Detailed plot synopsis reviews of Nick's Trip

Newly licensed private investigator Nick Stefanos is hired by old friend Billy Goodrich to find Billy's missing wife, a case Nick accepts while also trying to learn the truth about a murdered acquaintance working these two cases will put Nick's life in danger, force him to face up to some very dark truths, and leave him permanently changed. Washington, D.C.'s Nick Stefanos has recently acquired his private investigator licence but also tends bar at the Spot to supplement his income. He has also recently gained a friend, lesbian bartender Jackie; and lost one, reporter William Henry, who was murdered.
    One night, Nick's high-school friend Billy Goodrich, who Nick once took a booze-and-drug-fuelled, gloriously memorable road trip with when they were teenagers but who Nick hasn't seen in the fifteen years since, walks into the Spot. Billy has changed, having become a greedy and ambitious yuppie while Nick hasn't strayed from his roots at all. Billy asks Nick to find his wife, April, who has recently disappeared. Billy says April may have left him for his business associate Joey DiGeordano, a local criminal. Nick takes the case.
    While Nick looks into the missing April Goodrich and the murdered William Henry, he is also asked by Jackie to impregnate her so that she and her female lover can have a child together. Nick agrees to do so.
    Nick learns that April stole $200,000 from DiGeordano before disappearing, and then he and Billy take a trip out of Washington, D.C. to follow up on a lead that April went to see her ex-boyfriend Tommy Crane after skipping town. Questioned by Nick, Billy admits that he and April planned the $200,000 robbery, and that the only reason he wants to find his wife now is to get his stolen money back. After meeting Tommy Crane, Nick suspects that Crane knows something about April's disappearance.
    Nick and Billy return to Washington, D.C., and a confession from a man whose actions inadvertently assisted the murderer of William Henry lead Nick closer to the truth of his friend's murder.

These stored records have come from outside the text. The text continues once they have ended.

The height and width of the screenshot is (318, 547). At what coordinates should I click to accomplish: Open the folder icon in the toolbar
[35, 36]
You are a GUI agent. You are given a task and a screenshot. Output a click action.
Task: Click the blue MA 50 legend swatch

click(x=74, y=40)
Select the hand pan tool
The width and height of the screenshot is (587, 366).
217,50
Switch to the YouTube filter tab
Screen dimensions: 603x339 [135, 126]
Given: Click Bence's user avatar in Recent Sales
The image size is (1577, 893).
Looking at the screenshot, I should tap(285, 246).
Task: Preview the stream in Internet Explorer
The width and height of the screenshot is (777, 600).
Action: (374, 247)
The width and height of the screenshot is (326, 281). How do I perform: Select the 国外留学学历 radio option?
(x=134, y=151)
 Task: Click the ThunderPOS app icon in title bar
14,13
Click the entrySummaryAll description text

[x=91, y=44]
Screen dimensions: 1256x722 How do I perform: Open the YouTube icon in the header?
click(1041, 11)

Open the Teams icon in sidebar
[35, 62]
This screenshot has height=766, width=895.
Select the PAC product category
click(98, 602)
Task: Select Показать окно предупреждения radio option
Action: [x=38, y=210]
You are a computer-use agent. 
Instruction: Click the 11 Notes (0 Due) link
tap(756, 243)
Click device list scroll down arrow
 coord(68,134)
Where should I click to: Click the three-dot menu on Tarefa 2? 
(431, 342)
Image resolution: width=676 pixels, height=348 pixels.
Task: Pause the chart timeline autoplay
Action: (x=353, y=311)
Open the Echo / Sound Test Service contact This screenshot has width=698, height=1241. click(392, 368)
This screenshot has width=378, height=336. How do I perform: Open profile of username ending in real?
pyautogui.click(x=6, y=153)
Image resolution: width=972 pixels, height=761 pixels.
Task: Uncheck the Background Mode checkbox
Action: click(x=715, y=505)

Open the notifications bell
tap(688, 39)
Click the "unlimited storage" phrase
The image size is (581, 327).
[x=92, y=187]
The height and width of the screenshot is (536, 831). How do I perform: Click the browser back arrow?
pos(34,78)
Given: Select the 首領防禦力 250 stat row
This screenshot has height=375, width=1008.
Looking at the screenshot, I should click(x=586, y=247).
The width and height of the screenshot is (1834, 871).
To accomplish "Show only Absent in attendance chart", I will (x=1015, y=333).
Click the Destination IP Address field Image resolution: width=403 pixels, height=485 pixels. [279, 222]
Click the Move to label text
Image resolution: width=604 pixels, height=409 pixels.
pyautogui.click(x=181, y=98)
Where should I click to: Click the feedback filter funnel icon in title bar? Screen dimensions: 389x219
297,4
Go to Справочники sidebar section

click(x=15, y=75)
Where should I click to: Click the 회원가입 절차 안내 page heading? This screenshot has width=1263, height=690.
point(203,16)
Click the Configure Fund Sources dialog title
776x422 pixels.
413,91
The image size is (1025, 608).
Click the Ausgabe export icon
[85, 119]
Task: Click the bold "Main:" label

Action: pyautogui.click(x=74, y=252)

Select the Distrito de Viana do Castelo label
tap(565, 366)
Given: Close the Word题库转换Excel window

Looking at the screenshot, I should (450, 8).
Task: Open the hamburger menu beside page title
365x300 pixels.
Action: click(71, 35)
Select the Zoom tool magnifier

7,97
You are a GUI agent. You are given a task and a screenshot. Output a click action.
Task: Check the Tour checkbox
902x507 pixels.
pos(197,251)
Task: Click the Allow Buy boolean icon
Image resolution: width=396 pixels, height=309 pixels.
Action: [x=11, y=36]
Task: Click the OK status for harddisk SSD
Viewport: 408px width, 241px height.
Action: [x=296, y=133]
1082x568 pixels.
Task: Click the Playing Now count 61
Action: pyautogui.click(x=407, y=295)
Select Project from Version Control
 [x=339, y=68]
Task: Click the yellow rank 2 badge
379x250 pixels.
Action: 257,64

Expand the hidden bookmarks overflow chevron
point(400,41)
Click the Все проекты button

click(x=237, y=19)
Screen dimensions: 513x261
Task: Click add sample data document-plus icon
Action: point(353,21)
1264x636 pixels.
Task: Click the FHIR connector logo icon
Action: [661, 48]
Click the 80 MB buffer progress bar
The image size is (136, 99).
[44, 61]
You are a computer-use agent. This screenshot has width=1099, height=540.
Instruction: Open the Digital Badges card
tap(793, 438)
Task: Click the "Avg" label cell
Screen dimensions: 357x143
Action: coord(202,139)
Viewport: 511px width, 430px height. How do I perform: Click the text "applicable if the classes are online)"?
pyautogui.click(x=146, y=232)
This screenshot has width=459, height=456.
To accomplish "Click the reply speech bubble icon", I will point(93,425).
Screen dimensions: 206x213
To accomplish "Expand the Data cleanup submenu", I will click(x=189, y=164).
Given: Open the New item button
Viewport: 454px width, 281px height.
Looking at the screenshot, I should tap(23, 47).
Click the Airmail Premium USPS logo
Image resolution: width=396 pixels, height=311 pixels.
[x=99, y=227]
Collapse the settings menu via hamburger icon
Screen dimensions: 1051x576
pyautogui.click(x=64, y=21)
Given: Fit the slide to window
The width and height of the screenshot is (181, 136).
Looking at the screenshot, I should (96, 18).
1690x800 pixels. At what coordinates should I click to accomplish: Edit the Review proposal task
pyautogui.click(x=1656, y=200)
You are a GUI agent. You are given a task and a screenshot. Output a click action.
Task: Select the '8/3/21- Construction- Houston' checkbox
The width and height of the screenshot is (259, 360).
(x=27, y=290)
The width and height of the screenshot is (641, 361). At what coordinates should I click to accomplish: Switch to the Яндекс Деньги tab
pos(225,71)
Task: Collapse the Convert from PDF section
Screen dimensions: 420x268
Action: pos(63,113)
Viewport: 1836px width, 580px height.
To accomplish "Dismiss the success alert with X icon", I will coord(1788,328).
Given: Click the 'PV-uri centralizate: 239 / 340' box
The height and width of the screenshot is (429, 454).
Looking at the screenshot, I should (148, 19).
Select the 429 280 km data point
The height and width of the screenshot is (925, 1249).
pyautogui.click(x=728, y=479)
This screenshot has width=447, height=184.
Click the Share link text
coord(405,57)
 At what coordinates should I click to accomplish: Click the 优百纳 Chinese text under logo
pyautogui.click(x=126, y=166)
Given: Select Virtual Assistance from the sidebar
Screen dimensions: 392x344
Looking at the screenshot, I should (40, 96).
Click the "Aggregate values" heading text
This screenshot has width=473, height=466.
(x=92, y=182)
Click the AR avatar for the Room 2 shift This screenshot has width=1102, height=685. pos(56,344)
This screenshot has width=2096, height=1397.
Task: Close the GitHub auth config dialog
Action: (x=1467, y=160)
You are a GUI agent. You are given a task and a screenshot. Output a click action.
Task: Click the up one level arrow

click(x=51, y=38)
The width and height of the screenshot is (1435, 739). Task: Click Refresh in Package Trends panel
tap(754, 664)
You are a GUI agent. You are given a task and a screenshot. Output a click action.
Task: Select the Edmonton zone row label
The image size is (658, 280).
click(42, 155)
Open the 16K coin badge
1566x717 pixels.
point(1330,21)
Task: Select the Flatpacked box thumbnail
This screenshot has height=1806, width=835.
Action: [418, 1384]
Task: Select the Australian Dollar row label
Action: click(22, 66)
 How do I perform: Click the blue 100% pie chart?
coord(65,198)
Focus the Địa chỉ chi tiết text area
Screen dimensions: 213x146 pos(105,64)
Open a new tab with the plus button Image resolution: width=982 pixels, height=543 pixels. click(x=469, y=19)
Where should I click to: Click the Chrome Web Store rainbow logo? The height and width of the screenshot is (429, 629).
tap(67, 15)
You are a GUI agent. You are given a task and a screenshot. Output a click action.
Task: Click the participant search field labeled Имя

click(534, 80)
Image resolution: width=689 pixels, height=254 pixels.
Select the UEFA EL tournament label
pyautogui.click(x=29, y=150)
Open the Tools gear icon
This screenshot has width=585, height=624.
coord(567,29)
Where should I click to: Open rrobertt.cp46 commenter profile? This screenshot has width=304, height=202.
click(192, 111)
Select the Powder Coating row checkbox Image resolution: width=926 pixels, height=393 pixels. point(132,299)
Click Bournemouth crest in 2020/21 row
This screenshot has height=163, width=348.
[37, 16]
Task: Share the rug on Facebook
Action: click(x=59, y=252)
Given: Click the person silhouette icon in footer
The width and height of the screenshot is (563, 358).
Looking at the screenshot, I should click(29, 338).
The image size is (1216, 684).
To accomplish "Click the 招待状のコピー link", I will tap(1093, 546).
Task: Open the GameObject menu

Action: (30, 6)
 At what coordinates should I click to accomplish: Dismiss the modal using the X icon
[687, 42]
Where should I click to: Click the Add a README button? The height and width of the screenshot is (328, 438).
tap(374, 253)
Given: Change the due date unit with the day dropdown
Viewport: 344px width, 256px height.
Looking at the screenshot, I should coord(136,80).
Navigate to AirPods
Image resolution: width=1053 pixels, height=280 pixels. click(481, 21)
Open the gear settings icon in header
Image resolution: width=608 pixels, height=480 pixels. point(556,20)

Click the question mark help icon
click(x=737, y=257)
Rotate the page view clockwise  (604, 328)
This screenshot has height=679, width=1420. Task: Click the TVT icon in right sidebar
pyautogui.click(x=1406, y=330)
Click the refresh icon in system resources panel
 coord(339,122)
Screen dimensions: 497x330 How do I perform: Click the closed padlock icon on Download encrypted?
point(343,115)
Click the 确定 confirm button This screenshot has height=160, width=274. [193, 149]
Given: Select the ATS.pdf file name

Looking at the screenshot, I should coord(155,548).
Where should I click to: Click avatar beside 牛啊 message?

Meanwhile, Goloria and Wallace, two corrupt cops, threaten Nick to stop searching for April.
    Nick returns to Tommy's house, breaks in, and discovers the stolen $200,000 along with evidence that Tommy murdered April. Tommy appears and tries to kill Nick, whose life is saved by a local cop who appears and shoots Tommy to death.
    Nick and Billy attend April's funeral, where Billy's only concern is the $200,000, which Billy doesn't know Nick has found. Disgusted with his old friend, Nick pushes him away, whatever remained of their old friendship finally dying.
    Nick continues his pursuit of William's killer, leading him to a trio of local criminals named Bonanno, Frank, and Solanis. Nick also learns that the crooked cop Goloria is working with these three criminals it is these four men who were behind the murder of William due to his investigative reporting threatening to expose their crimes.
    Nick wants justice for his friend's murder, and so with the help of a cop he knows named Boyle, the two men confront Bonanno, Frank, Solanis, and Goloria. A shootout erupts in which the four criminals are killed. Nick's involvement is never known by the public, and Boyle is hailed as a hero.
    Nick calls Billy and tells him they have some unfinished business, and the two men meet. Billy demands the stolen $200,000 but Nick reveals he has already given the money back to Joey DiGeordano. Nick also confronts Billy with the truth: that Billy knew all along that April was dead, as he had tipped off Tommy Crane about April's impending visit with the $200,000. But Tommy had killed April and kept all of the money for himself rather than split it with Billy. Billy had simply been using Nick all along in an effort to get his stolen money back. Nick lets Billy walk but not without informing the police about his crimes.
    Later, Billy is sentenced to two years in prison, while the now-pregnant Jackie and her lover leave town for San Francisco. Although Nick is lonely and tired and bitter after his experiences, he soon begins a promising relationship with a woman he really likes - it's a sliver of light amongst the darkness.
Best part of story, including ending: Nick's Trip is one of George Pelecanos' earliest novels and for me personally, one of his best. Pelecanos' trademark style natural, flowing dialogue and plenty of atmospheric details concerning music, cars, booze, and Washington, D.C. is already in evidence in this book, the second starring private investigator Nick Stefanos. Nick is a great protagonist and the way in which Pelecanos handles the theme of friendship one of the book's central themes and one which ultimately hits Nick hard is brilliant, Nick's Trip delivering an excellent hardboiled crime story and much more besides.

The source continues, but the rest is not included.